◆ **TASK**:
Reproduce every record exactly.

◆ **Saved entries**:
....

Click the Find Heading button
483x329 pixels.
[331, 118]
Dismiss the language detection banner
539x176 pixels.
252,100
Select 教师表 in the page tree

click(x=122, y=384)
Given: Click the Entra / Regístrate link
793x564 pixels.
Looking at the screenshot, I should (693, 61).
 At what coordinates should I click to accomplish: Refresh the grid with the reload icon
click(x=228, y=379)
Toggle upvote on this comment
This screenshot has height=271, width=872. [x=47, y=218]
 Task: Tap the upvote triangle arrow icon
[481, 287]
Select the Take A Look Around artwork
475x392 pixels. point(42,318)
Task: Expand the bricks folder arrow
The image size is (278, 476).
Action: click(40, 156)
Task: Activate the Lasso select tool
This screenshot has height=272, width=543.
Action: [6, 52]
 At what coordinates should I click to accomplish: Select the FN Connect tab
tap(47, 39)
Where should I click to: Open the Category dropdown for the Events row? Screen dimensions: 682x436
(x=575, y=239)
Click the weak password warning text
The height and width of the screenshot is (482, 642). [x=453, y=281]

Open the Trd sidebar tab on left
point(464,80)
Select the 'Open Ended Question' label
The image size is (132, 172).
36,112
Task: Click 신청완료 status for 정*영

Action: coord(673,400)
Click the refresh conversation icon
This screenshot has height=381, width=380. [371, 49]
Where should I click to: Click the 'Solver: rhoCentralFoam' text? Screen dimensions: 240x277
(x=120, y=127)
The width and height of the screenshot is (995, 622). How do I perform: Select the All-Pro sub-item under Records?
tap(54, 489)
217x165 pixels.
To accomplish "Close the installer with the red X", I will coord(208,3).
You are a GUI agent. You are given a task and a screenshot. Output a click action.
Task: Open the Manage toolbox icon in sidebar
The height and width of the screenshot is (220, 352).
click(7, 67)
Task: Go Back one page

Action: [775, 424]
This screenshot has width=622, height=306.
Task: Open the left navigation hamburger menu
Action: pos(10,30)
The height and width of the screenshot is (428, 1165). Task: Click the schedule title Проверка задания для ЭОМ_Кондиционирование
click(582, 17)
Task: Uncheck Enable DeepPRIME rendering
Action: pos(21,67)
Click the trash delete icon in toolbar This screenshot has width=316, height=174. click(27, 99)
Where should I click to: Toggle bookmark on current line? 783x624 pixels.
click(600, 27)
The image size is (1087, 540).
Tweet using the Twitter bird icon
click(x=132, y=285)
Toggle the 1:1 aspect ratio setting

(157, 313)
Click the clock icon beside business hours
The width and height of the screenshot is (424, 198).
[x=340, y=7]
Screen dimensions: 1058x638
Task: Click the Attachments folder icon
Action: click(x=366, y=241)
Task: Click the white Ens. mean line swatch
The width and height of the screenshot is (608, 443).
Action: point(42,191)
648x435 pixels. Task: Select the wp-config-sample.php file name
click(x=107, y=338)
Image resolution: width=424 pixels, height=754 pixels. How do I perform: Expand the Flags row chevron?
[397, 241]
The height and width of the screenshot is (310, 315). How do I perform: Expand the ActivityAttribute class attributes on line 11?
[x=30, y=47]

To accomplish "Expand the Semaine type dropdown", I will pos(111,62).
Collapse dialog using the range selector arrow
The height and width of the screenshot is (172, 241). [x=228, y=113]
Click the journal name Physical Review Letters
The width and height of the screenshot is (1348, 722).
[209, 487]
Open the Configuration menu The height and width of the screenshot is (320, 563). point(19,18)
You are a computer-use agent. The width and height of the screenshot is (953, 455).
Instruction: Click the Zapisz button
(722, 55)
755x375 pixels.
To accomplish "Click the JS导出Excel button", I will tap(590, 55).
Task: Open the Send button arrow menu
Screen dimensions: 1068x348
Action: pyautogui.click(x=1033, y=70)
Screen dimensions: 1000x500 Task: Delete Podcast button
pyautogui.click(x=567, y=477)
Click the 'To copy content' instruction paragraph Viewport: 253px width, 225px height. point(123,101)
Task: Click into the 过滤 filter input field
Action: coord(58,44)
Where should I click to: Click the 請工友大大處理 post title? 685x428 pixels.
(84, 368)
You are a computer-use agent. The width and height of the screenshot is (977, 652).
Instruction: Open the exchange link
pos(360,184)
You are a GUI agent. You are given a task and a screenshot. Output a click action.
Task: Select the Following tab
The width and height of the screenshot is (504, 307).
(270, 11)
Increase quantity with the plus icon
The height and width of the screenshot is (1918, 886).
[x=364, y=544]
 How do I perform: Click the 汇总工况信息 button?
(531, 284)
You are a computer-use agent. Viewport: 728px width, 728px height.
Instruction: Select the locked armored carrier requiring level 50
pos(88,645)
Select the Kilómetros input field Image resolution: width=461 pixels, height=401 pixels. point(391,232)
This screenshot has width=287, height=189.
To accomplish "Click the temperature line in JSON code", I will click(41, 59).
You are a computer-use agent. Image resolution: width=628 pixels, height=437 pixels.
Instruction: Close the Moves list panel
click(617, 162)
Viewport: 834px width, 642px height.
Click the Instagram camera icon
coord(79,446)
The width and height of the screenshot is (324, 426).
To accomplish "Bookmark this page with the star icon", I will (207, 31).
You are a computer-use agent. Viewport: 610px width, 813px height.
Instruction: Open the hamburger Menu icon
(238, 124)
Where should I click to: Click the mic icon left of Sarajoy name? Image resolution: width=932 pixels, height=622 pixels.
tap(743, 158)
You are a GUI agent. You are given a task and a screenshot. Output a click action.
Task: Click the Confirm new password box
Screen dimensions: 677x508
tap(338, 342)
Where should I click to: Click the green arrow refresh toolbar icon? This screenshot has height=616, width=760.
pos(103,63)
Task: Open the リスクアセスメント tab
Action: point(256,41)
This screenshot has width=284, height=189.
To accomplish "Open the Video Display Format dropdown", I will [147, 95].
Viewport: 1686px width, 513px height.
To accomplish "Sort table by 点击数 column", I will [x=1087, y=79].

....

◆ **OUTPUT OF THE EXERCISE**:
Click the Find Heading button
483x329 pixels.
[331, 118]
Dismiss the language detection banner
539x176 pixels.
252,100
Select 教师表 in the page tree

click(x=122, y=384)
Given: Click the Entra / Regístrate link
793x564 pixels.
Looking at the screenshot, I should (693, 61).
 At what coordinates should I click to accomplish: Refresh the grid with the reload icon
click(x=228, y=379)
Toggle upvote on this comment
This screenshot has height=271, width=872. [x=47, y=218]
 Task: Tap the upvote triangle arrow icon
[481, 287]
Select the Take A Look Around artwork
475x392 pixels. point(42,318)
Task: Expand the bricks folder arrow
The image size is (278, 476).
Action: click(40, 156)
Task: Activate the Lasso select tool
This screenshot has height=272, width=543.
Action: [6, 52]
 At what coordinates should I click to accomplish: Select the FN Connect tab
tap(47, 39)
Where should I click to: Open the Category dropdown for the Events row? Screen dimensions: 682x436
(x=575, y=239)
Click the weak password warning text
The height and width of the screenshot is (482, 642). [x=453, y=281]

Open the Trd sidebar tab on left
point(464,80)
Select the 'Open Ended Question' label
The image size is (132, 172).
36,112
Task: Click 신청완료 status for 정*영

Action: coord(673,400)
Click the refresh conversation icon
This screenshot has height=381, width=380. [371, 49]
Where should I click to: Click the 'Solver: rhoCentralFoam' text? Screen dimensions: 240x277
(x=120, y=127)
The width and height of the screenshot is (995, 622). How do I perform: Select the All-Pro sub-item under Records?
tap(54, 489)
217x165 pixels.
To accomplish "Close the installer with the red X", I will coord(208,3).
You are a GUI agent. You are given a task and a screenshot. Output a click action.
Task: Open the Manage toolbox icon in sidebar
The height and width of the screenshot is (220, 352).
click(7, 67)
Task: Go Back one page

Action: [775, 424]
This screenshot has width=622, height=306.
Task: Open the left navigation hamburger menu
Action: pos(10,30)
The height and width of the screenshot is (428, 1165). Task: Click the schedule title Проверка задания для ЭОМ_Кондиционирование
click(582, 17)
Task: Uncheck Enable DeepPRIME rendering
Action: pos(21,67)
Click the trash delete icon in toolbar This screenshot has width=316, height=174. click(27, 99)
Where should I click to: Toggle bookmark on current line? 783x624 pixels.
click(600, 27)
The image size is (1087, 540).
Tweet using the Twitter bird icon
click(x=132, y=285)
Toggle the 1:1 aspect ratio setting

(157, 313)
Click the clock icon beside business hours
The width and height of the screenshot is (424, 198).
[x=340, y=7]
Screen dimensions: 1058x638
Task: Click the Attachments folder icon
Action: click(x=366, y=241)
Task: Click the white Ens. mean line swatch
The width and height of the screenshot is (608, 443).
Action: point(42,191)
648x435 pixels. Task: Select the wp-config-sample.php file name
click(x=107, y=338)
Image resolution: width=424 pixels, height=754 pixels. How do I perform: Expand the Flags row chevron?
[397, 241]
The height and width of the screenshot is (310, 315). How do I perform: Expand the ActivityAttribute class attributes on line 11?
[x=30, y=47]

To accomplish "Expand the Semaine type dropdown", I will pos(111,62).
Collapse dialog using the range selector arrow
The height and width of the screenshot is (172, 241). [x=228, y=113]
Click the journal name Physical Review Letters
The width and height of the screenshot is (1348, 722).
[209, 487]
Open the Configuration menu The height and width of the screenshot is (320, 563). point(19,18)
You are a computer-use agent. The width and height of the screenshot is (953, 455).
Instruction: Click the Zapisz button
(722, 55)
755x375 pixels.
To accomplish "Click the JS导出Excel button", I will tap(590, 55).
Task: Open the Send button arrow menu
Screen dimensions: 1068x348
Action: pyautogui.click(x=1033, y=70)
Screen dimensions: 1000x500 Task: Delete Podcast button
pyautogui.click(x=567, y=477)
Click the 'To copy content' instruction paragraph Viewport: 253px width, 225px height. point(123,101)
Task: Click into the 过滤 filter input field
Action: coord(58,44)
Where should I click to: Click the 請工友大大處理 post title? 685x428 pixels.
(84, 368)
You are a computer-use agent. The width and height of the screenshot is (977, 652).
Instruction: Open the exchange link
pos(360,184)
You are a GUI agent. You are given a task and a screenshot. Output a click action.
Task: Select the Following tab
The width and height of the screenshot is (504, 307).
(270, 11)
Increase quantity with the plus icon
The height and width of the screenshot is (1918, 886).
[x=364, y=544]
 How do I perform: Click the 汇总工况信息 button?
(531, 284)
You are a computer-use agent. Viewport: 728px width, 728px height.
Instruction: Select the locked armored carrier requiring level 50
pos(88,645)
Select the Kilómetros input field Image resolution: width=461 pixels, height=401 pixels. point(391,232)
This screenshot has width=287, height=189.
To accomplish "Click the temperature line in JSON code", I will click(41, 59).
You are a computer-use agent. Image resolution: width=628 pixels, height=437 pixels.
Instruction: Close the Moves list panel
click(617, 162)
Viewport: 834px width, 642px height.
Click the Instagram camera icon
coord(79,446)
The width and height of the screenshot is (324, 426).
To accomplish "Bookmark this page with the star icon", I will (207, 31).
You are a computer-use agent. Viewport: 610px width, 813px height.
Instruction: Open the hamburger Menu icon
(238, 124)
Where should I click to: Click the mic icon left of Sarajoy name? Image resolution: width=932 pixels, height=622 pixels.
tap(743, 158)
You are a GUI agent. You are given a task and a screenshot. Output a click action.
Task: Click the Confirm new password box
Screen dimensions: 677x508
tap(338, 342)
Where should I click to: Click the green arrow refresh toolbar icon? This screenshot has height=616, width=760.
pos(103,63)
Task: Open the リスクアセスメント tab
Action: point(256,41)
This screenshot has width=284, height=189.
To accomplish "Open the Video Display Format dropdown", I will [147, 95].
Viewport: 1686px width, 513px height.
To accomplish "Sort table by 点击数 column", I will [x=1087, y=79].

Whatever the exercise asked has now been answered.